Clin d’œil au deuxième film en relief de l’histoire du cinéma L’étrange créature du lac noir de Jack Arnold, sorti en 1954, La créature du lagon maudit – méconnu des plus jeunes – est plutôt un bon album jeunesse. Si l’humour est présent grâce aux – presque – mots-valises de Harry mais aussi sa colère, les facéties de Pikwik ou encore les relations amusantes entre les adultes, le texte de Stéphane Tamaillon manque un peu de peps. Les rebondissements sont nombreux mais le scénario n’est pas d’une grande originalité. Pourtant le lecteur le sent, il y a un grand potentiel dans cette série : les personnages sont bien campés, les situations plutôt réussies et le mélange cinéma-monstres est idéal pour les plus jeunes lecteurs. Il faudra à l’auteur de Dans les griffes du Klan, Krine ou L’ultramonde (Seuil) nous prouver que cette collection à de l’avenir dans le deuxième volume Menace d’outre-espace prévu en août 2016.

Reste le dessin de Laurent Audouin qui nous enchante toujours autant. L’auteur de la série Les enquêtes de Mirette (avec Fanny Joly, Sarbacane) illustre avec toujours autant d’élégance et légèreté cet ouvrage. Les personnages adoptent des expressions appropriées (émerveillement, peur, colère…) grâce à son trait tout en rondeur.

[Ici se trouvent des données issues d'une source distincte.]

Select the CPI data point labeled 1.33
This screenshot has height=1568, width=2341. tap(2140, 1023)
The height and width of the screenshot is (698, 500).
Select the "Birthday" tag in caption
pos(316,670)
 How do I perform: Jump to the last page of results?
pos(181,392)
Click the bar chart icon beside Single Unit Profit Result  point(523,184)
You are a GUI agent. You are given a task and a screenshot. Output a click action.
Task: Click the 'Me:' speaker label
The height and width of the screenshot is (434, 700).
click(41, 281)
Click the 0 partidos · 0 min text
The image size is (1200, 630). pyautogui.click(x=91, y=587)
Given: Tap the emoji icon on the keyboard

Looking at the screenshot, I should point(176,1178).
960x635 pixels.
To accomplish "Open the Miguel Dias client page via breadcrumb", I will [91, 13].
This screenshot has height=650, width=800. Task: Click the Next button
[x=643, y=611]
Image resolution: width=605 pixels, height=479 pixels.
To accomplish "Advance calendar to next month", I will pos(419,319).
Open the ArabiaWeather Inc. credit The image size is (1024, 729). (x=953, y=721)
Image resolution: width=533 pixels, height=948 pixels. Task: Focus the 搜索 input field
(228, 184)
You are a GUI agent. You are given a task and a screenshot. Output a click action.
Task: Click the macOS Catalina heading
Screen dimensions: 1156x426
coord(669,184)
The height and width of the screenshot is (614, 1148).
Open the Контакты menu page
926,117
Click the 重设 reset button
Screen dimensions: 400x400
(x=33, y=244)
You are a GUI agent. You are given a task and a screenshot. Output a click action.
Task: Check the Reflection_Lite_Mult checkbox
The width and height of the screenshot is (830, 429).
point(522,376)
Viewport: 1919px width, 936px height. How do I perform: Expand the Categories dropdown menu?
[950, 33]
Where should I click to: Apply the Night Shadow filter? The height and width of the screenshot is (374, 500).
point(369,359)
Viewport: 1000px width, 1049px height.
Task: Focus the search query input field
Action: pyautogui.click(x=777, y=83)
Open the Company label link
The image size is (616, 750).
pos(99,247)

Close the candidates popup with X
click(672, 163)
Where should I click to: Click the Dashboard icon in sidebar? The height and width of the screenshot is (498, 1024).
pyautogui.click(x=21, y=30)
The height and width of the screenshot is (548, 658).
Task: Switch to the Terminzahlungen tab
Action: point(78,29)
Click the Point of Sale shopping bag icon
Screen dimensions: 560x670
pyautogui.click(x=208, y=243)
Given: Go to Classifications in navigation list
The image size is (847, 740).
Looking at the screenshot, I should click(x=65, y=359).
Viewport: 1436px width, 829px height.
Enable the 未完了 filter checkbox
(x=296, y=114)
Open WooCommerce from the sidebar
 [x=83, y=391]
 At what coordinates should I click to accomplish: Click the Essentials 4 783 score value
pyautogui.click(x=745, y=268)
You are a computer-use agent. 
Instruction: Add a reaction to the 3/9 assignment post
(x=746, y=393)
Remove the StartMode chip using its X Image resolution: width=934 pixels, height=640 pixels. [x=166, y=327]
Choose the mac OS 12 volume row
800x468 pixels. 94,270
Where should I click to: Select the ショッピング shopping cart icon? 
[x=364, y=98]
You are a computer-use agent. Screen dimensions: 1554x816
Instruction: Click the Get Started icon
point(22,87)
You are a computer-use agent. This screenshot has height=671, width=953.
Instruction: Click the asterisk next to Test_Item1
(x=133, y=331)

Parrain de Comixtrip, vous pouvez découvrir son univers dans la vidéo suivante : https://www.comixtrip.fr/atelier/laurent-audouin/

  • Cinémonstres, tome 1 : La créature du lagon maudit
  • Scénariste : Stéphane Tamaillon
  • Dessinateur : Laurent Audouin
  • Editeur : Sarbacane
  • Prix : 12€
  • Sortie : 03 mars 2016

Résumé de l’éditeur : Harry et son équipe débarquent dans la jungle amazonienne pour tourner un film sur un monstre aquatique imaginaire. Enfin,  » imaginaire « … D’après la légende locale, le lagon choisi serait maudit et quand Rose, la vedette, est kidnappée par la véritable créature qui hante le lagon, la malédiction semble se réaliser – et le tournage vire à la catastrophe ! La traque dans la forêt commence, sous la direction de Brooks, bien décidée à tirer le mystère au clair.